Reproduce the items below, replacing "Schätze" with "Reichtümer" wherever it occurs and leaving everything else unchanged. Omit the pictures.
+++++
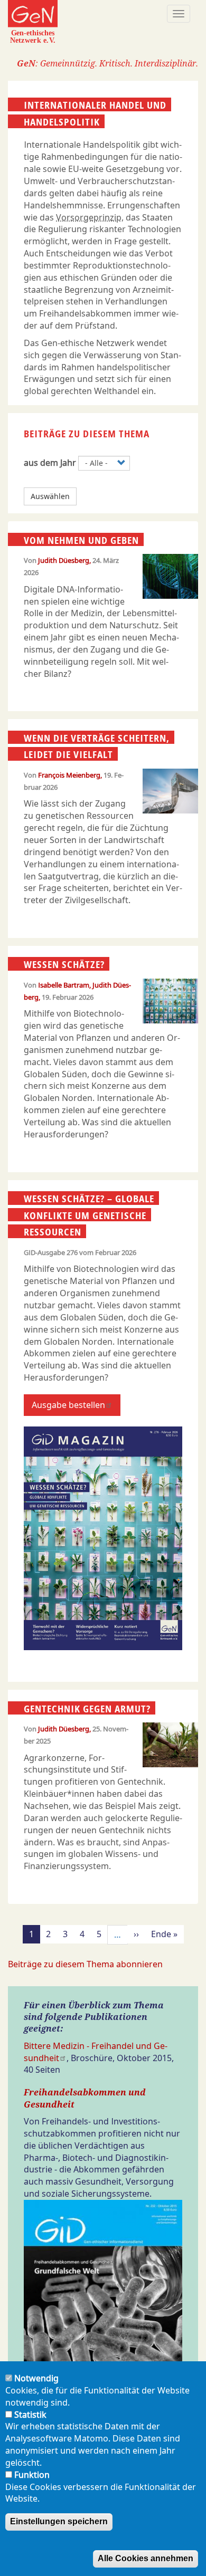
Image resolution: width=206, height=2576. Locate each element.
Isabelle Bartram (63, 985)
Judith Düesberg (63, 560)
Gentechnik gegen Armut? (87, 1708)
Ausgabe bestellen (68, 1405)
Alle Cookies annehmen (145, 2558)
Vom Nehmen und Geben (81, 539)
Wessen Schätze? (64, 964)
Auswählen (50, 496)
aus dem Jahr (50, 462)
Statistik (30, 2414)
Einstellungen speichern (59, 2521)
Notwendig (36, 2378)
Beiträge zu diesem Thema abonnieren (85, 1964)
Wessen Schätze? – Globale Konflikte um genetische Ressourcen (89, 1215)
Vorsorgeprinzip (88, 217)
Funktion (32, 2475)
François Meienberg (69, 775)
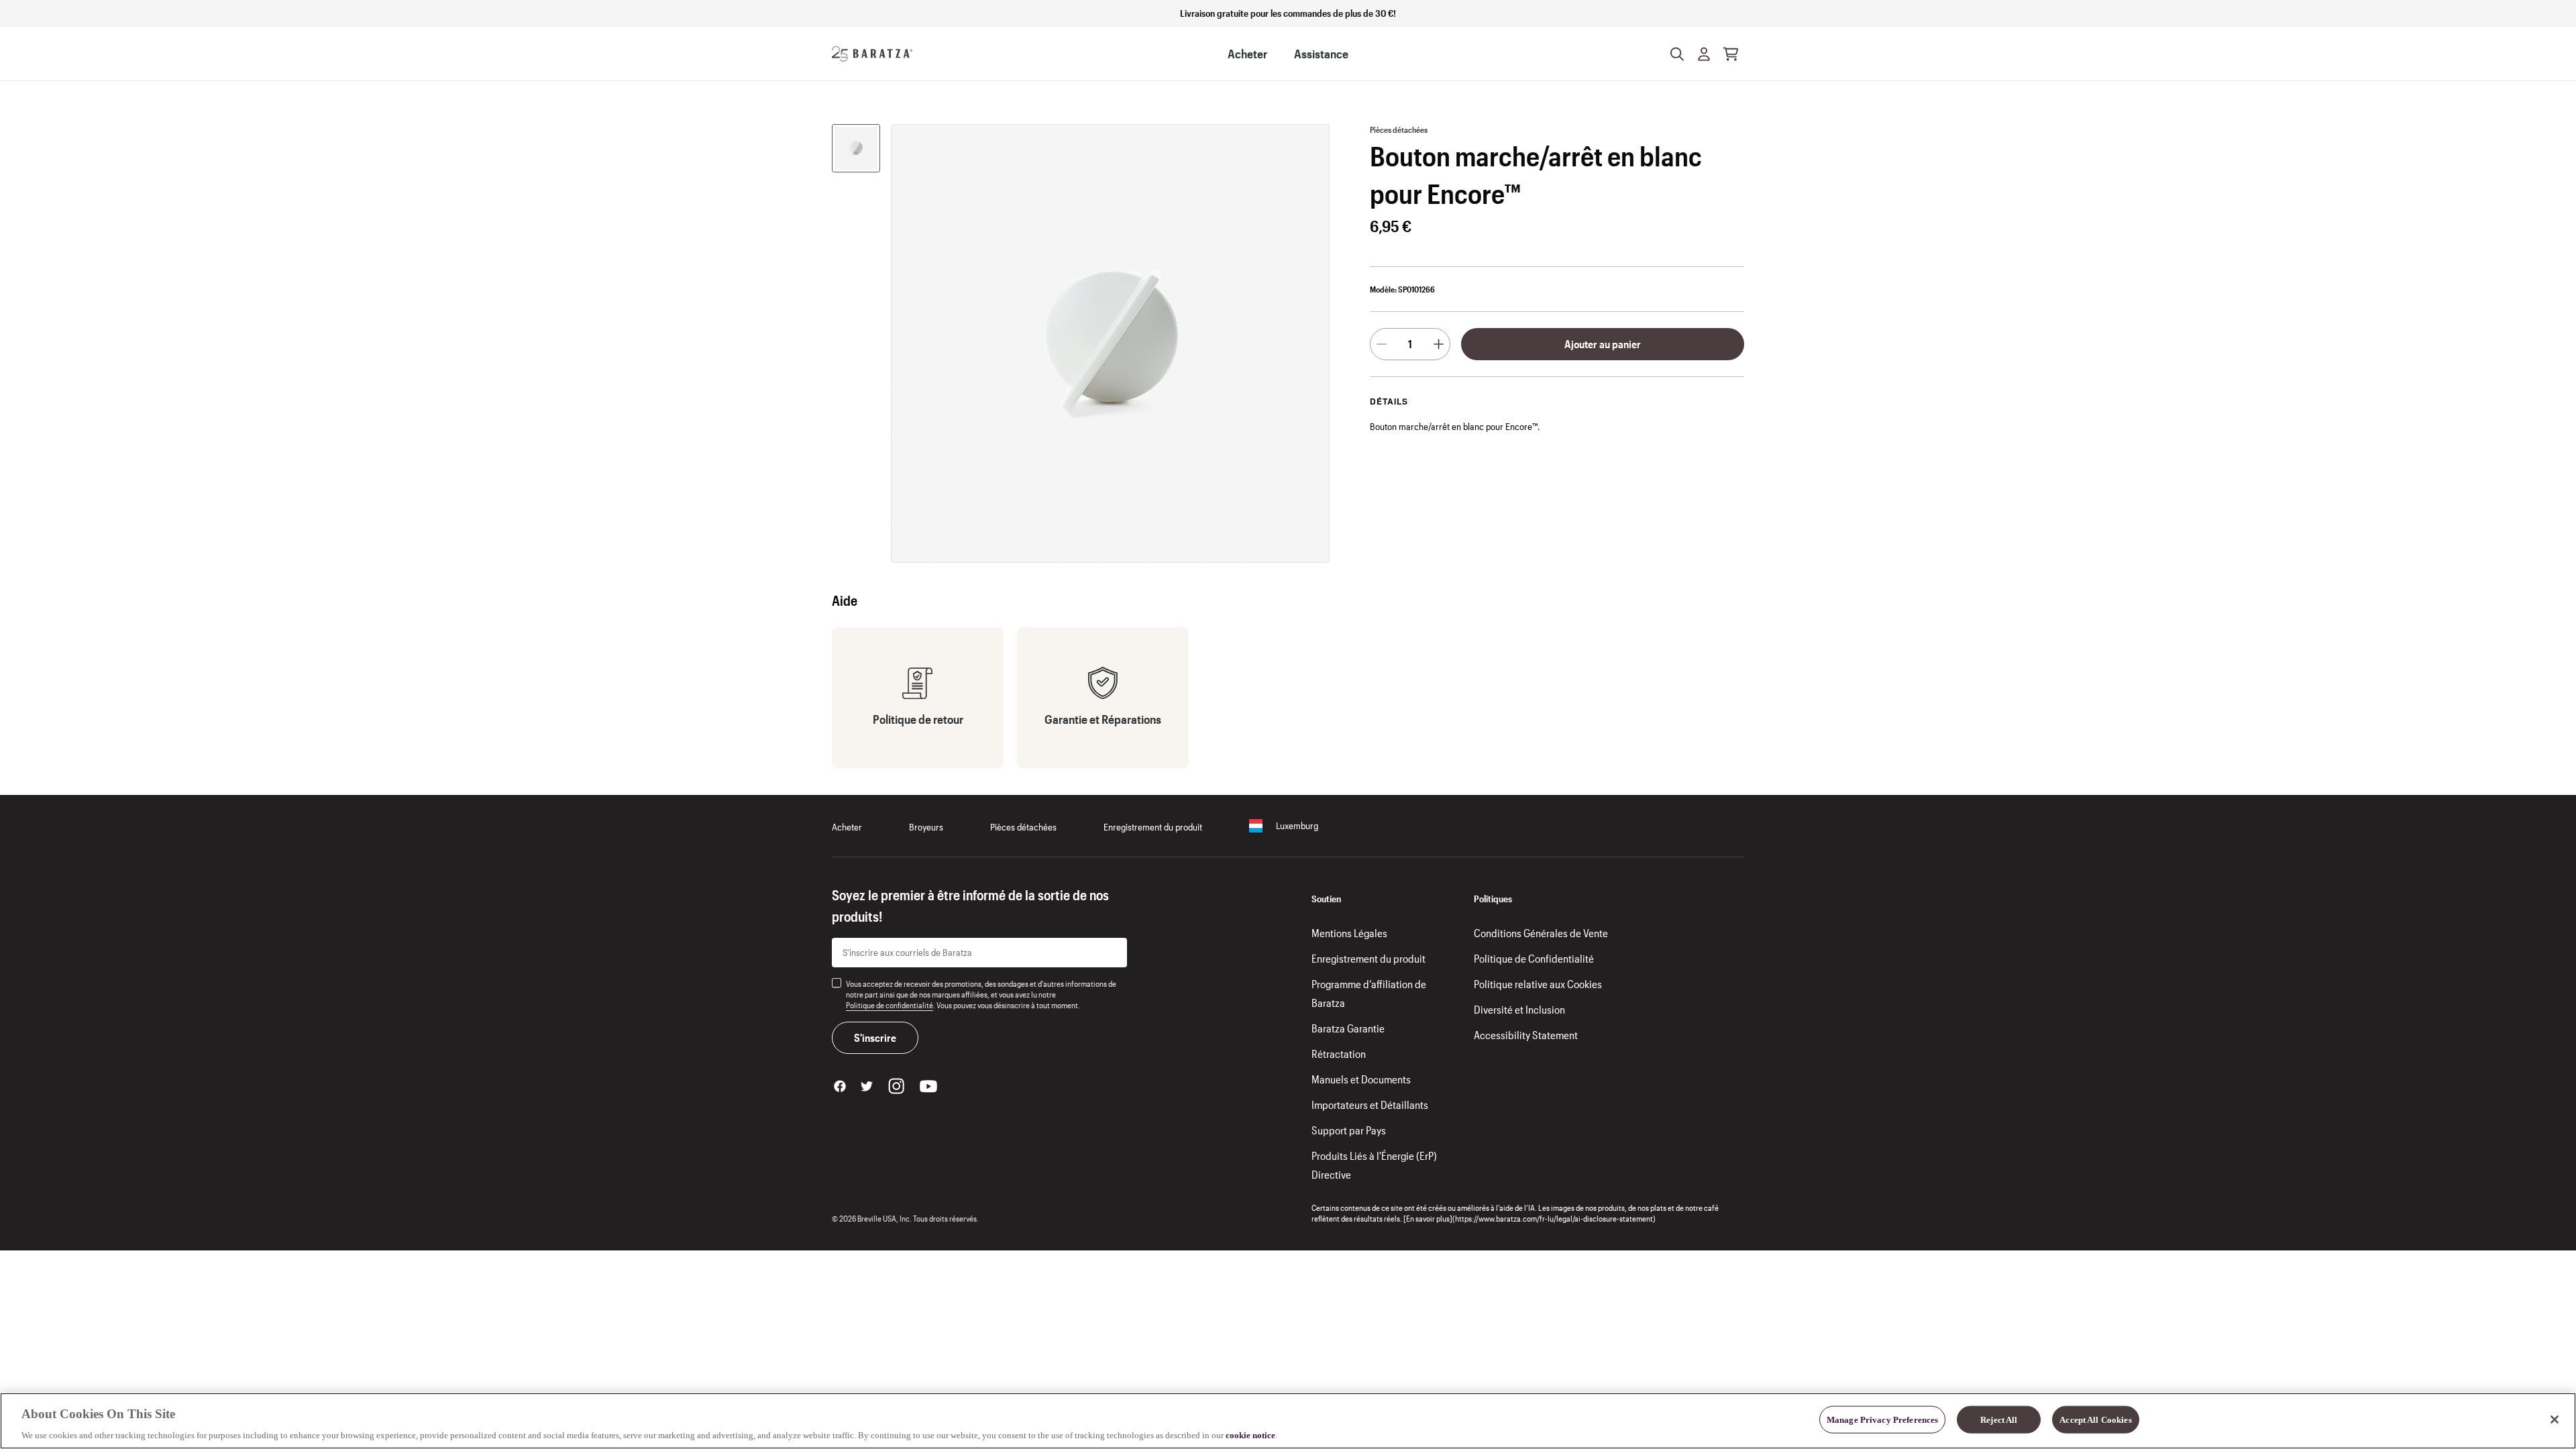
+++++
• **Response to the exercise**:
Image resolution: width=206, height=2576. Locate each element.
Isabelle Bartram (63, 985)
Judith Düesberg (63, 560)
Gentechnik gegen Armut? (87, 1708)
Ausgabe bestellen (68, 1405)
Alle Cookies annehmen (145, 2558)
Vom Nehmen und Geben (81, 539)
Wessen Reichtümer? (64, 964)
Auswählen (50, 496)
aus dem Jahr (50, 462)
Statistik (30, 2414)
Einstellungen speichern (59, 2521)
Notwendig (36, 2378)
Beiträge zu diesem Thema abonnieren (85, 1964)
Wessen Reichtümer? – Globale Konflikte um genetische Ressourcen (89, 1215)
Vorsorgeprinzip (88, 217)
Funktion (32, 2475)
François Meienberg (69, 775)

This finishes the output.